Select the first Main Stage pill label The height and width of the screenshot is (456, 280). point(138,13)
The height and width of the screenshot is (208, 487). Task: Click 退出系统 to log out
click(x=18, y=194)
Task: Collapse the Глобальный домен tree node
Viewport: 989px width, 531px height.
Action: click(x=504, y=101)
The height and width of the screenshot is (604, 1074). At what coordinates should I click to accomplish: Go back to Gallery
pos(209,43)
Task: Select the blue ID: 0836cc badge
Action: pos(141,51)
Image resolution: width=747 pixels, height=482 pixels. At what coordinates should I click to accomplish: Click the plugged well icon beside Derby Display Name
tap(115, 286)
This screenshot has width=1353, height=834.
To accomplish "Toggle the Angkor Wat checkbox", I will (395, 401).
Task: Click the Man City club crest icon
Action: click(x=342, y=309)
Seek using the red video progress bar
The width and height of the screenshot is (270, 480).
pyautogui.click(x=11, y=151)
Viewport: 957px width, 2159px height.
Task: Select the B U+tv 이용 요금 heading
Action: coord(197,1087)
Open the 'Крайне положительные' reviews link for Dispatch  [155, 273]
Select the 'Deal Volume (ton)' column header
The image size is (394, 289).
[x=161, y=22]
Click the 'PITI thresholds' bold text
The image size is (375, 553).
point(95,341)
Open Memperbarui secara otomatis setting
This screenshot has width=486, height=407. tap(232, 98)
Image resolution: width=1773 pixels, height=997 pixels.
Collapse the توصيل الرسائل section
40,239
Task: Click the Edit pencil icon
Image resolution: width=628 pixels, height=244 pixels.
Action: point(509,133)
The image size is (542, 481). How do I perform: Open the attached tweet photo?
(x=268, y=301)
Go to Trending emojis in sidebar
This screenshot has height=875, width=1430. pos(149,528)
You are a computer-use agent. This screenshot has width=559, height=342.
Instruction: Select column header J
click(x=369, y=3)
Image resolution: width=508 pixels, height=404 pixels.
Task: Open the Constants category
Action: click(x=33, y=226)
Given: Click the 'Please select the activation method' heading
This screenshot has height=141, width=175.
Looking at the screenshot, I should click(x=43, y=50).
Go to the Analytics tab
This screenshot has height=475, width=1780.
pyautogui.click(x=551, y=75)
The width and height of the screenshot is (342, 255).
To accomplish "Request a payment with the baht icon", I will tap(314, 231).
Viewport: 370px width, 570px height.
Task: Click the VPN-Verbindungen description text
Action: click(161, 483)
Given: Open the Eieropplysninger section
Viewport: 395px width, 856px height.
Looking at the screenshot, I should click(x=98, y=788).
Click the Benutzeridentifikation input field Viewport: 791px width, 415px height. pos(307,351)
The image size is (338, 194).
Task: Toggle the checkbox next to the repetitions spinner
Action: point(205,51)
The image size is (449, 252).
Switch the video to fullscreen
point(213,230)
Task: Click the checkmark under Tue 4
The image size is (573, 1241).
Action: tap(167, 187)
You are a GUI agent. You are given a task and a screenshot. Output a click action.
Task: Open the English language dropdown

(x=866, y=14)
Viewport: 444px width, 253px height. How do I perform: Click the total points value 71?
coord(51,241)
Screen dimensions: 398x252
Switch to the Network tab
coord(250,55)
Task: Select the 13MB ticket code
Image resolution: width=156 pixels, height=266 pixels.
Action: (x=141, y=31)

TASK DETAILS – Exactly reproduce every line of the records.

RESULT OF THIS EXERCISE –
Select the first Main Stage pill label The height and width of the screenshot is (456, 280). point(138,13)
The height and width of the screenshot is (208, 487). Task: Click 退出系统 to log out
click(x=18, y=194)
Task: Collapse the Глобальный домен tree node
Viewport: 989px width, 531px height.
Action: click(x=504, y=101)
The height and width of the screenshot is (604, 1074). At what coordinates should I click to accomplish: Go back to Gallery
pos(209,43)
Task: Select the blue ID: 0836cc badge
Action: pos(141,51)
Image resolution: width=747 pixels, height=482 pixels. At what coordinates should I click to accomplish: Click the plugged well icon beside Derby Display Name
tap(115, 286)
This screenshot has width=1353, height=834.
To accomplish "Toggle the Angkor Wat checkbox", I will (395, 401).
Task: Click the Man City club crest icon
Action: click(x=342, y=309)
Seek using the red video progress bar
The width and height of the screenshot is (270, 480).
pyautogui.click(x=11, y=151)
Viewport: 957px width, 2159px height.
Task: Select the B U+tv 이용 요금 heading
Action: coord(197,1087)
Open the 'Крайне положительные' reviews link for Dispatch  [155, 273]
Select the 'Deal Volume (ton)' column header
The image size is (394, 289).
[x=161, y=22]
Click the 'PITI thresholds' bold text
The image size is (375, 553).
point(95,341)
Open Memperbarui secara otomatis setting
This screenshot has width=486, height=407. tap(232, 98)
Image resolution: width=1773 pixels, height=997 pixels.
Collapse the توصيل الرسائل section
40,239
Task: Click the Edit pencil icon
Image resolution: width=628 pixels, height=244 pixels.
Action: point(509,133)
The image size is (542, 481). How do I perform: Open the attached tweet photo?
(x=268, y=301)
Go to Trending emojis in sidebar
This screenshot has height=875, width=1430. pos(149,528)
You are a computer-use agent. This screenshot has width=559, height=342.
Instruction: Select column header J
click(x=369, y=3)
Image resolution: width=508 pixels, height=404 pixels.
Task: Open the Constants category
Action: click(x=33, y=226)
Given: Click the 'Please select the activation method' heading
This screenshot has height=141, width=175.
Looking at the screenshot, I should click(x=43, y=50).
Go to the Analytics tab
This screenshot has height=475, width=1780.
pyautogui.click(x=551, y=75)
The width and height of the screenshot is (342, 255).
To accomplish "Request a payment with the baht icon", I will tap(314, 231).
Viewport: 370px width, 570px height.
Task: Click the VPN-Verbindungen description text
Action: click(161, 483)
Given: Open the Eieropplysninger section
Viewport: 395px width, 856px height.
Looking at the screenshot, I should click(x=98, y=788).
Click the Benutzeridentifikation input field Viewport: 791px width, 415px height. pos(307,351)
The image size is (338, 194).
Task: Toggle the checkbox next to the repetitions spinner
Action: point(205,51)
The image size is (449, 252).
Switch the video to fullscreen
point(213,230)
Task: Click the checkmark under Tue 4
The image size is (573, 1241).
Action: tap(167, 187)
You are a GUI agent. You are given a task and a screenshot. Output a click action.
Task: Open the English language dropdown

(x=866, y=14)
Viewport: 444px width, 253px height. How do I perform: Click the total points value 71?
coord(51,241)
Screen dimensions: 398x252
Switch to the Network tab
coord(250,55)
Task: Select the 13MB ticket code
Image resolution: width=156 pixels, height=266 pixels.
Action: (x=141, y=31)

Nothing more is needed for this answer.